## PROBLEM TO SOLVE
In the entries below, substitute "carry out" for every "perform", leaving everything else unchanged, and leave out the pictures.

[Entries for locating words and elements]
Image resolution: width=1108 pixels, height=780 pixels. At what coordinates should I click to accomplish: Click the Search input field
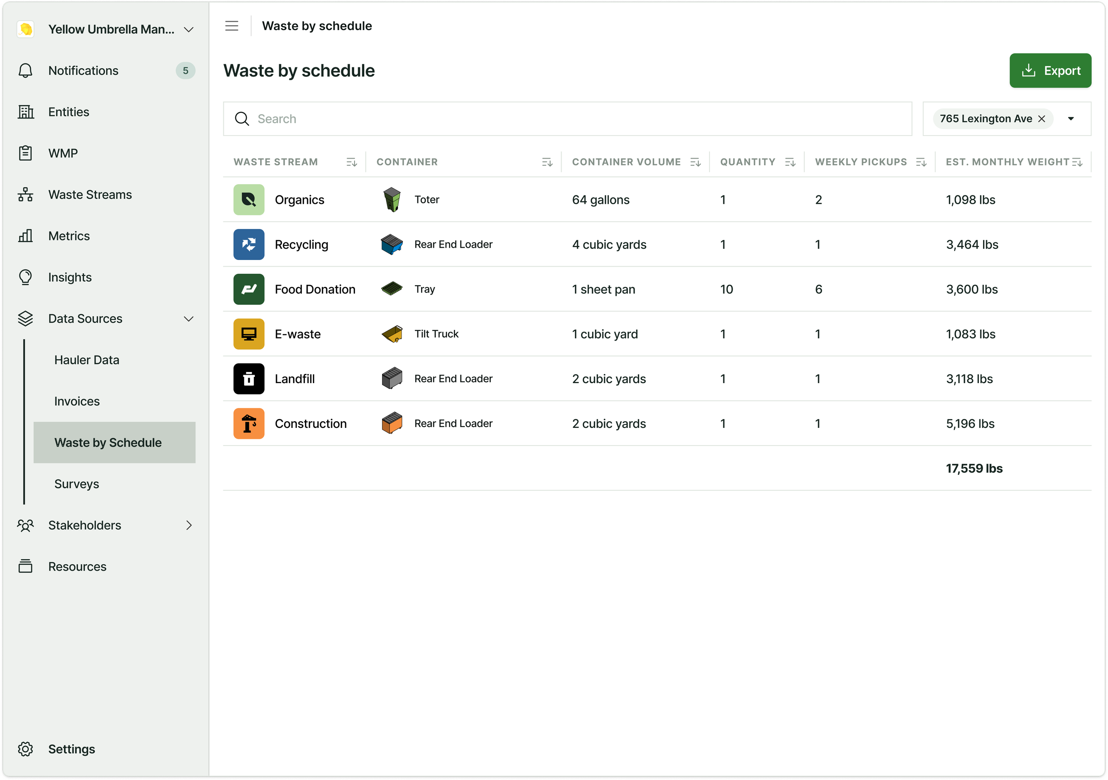click(567, 119)
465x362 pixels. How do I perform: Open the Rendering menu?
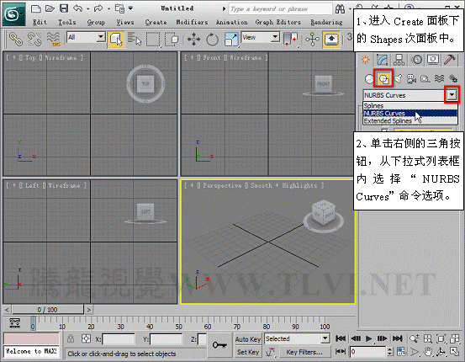pyautogui.click(x=326, y=22)
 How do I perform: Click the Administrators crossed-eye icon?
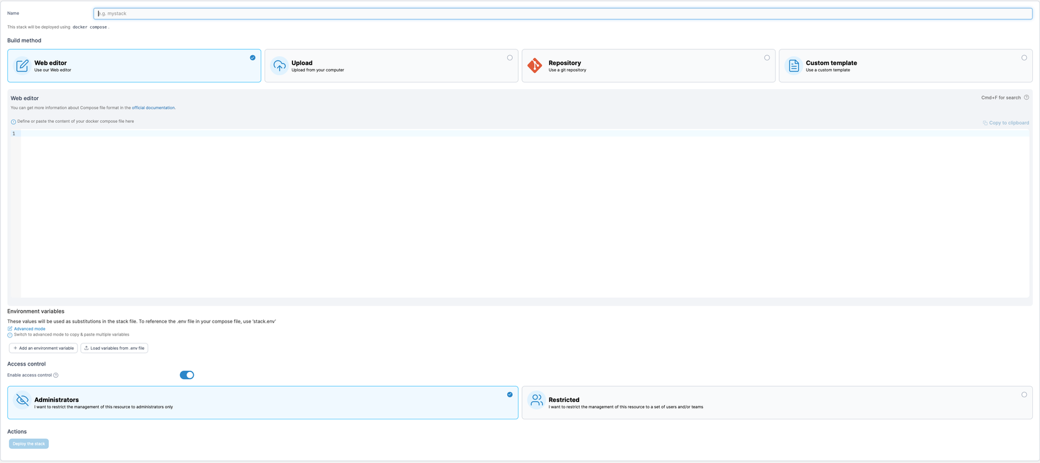point(22,400)
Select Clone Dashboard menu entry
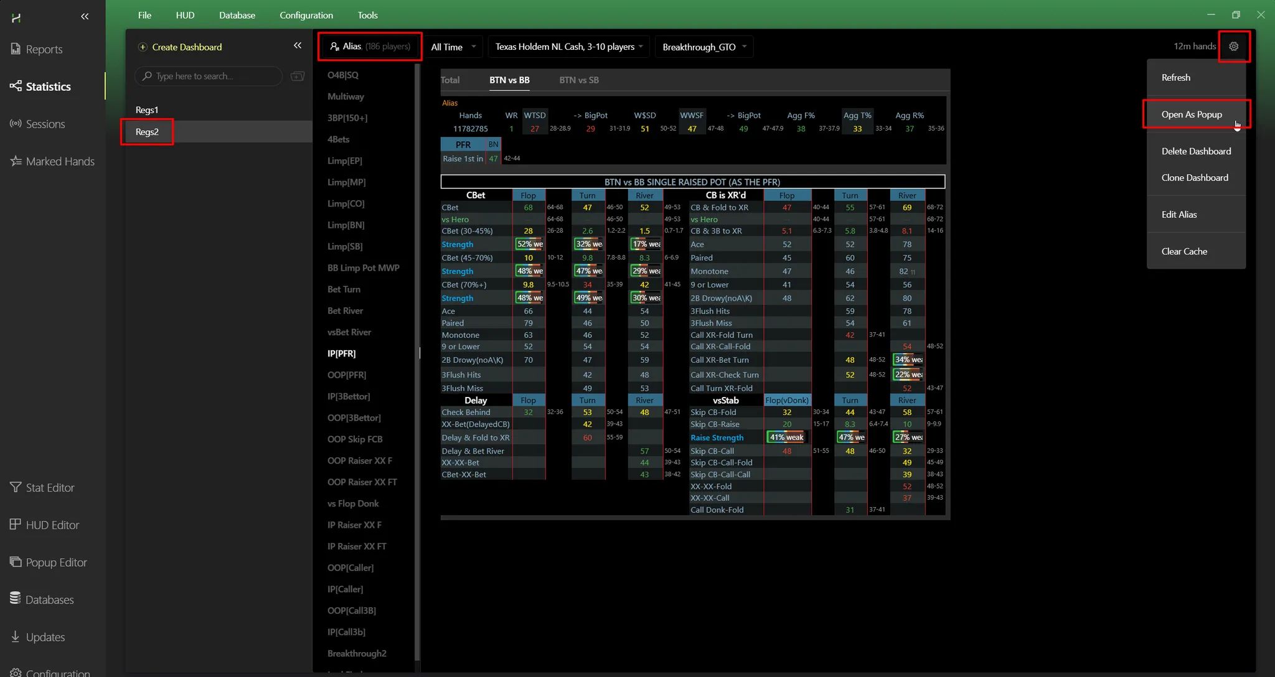Screen dimensions: 1275x677 coord(1194,177)
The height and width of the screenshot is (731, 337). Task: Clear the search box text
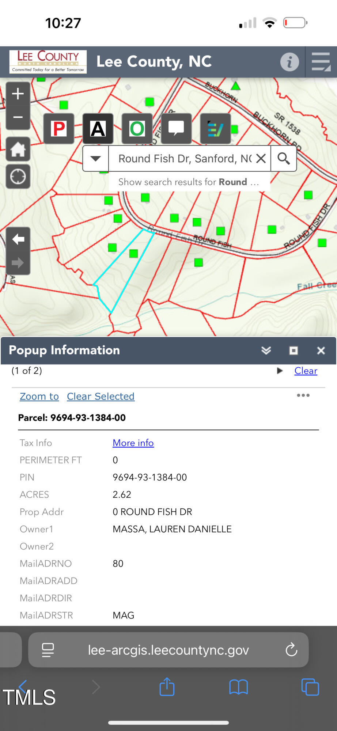[x=261, y=159]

## ANSWER
Image resolution: width=1108 pixels, height=780 pixels. At what coordinates should I click to accomplish: Click the Search input field
click(567, 119)
465x362 pixels. How do I carry out: Open the Rendering menu?
pyautogui.click(x=326, y=22)
 How do I carry out: Click the Administrators crossed-eye icon?
point(22,400)
Select Clone Dashboard menu entry
Screen dimensions: 1275x677 coord(1194,177)
The height and width of the screenshot is (731, 337). Task: Clear the search box text
[x=261, y=159]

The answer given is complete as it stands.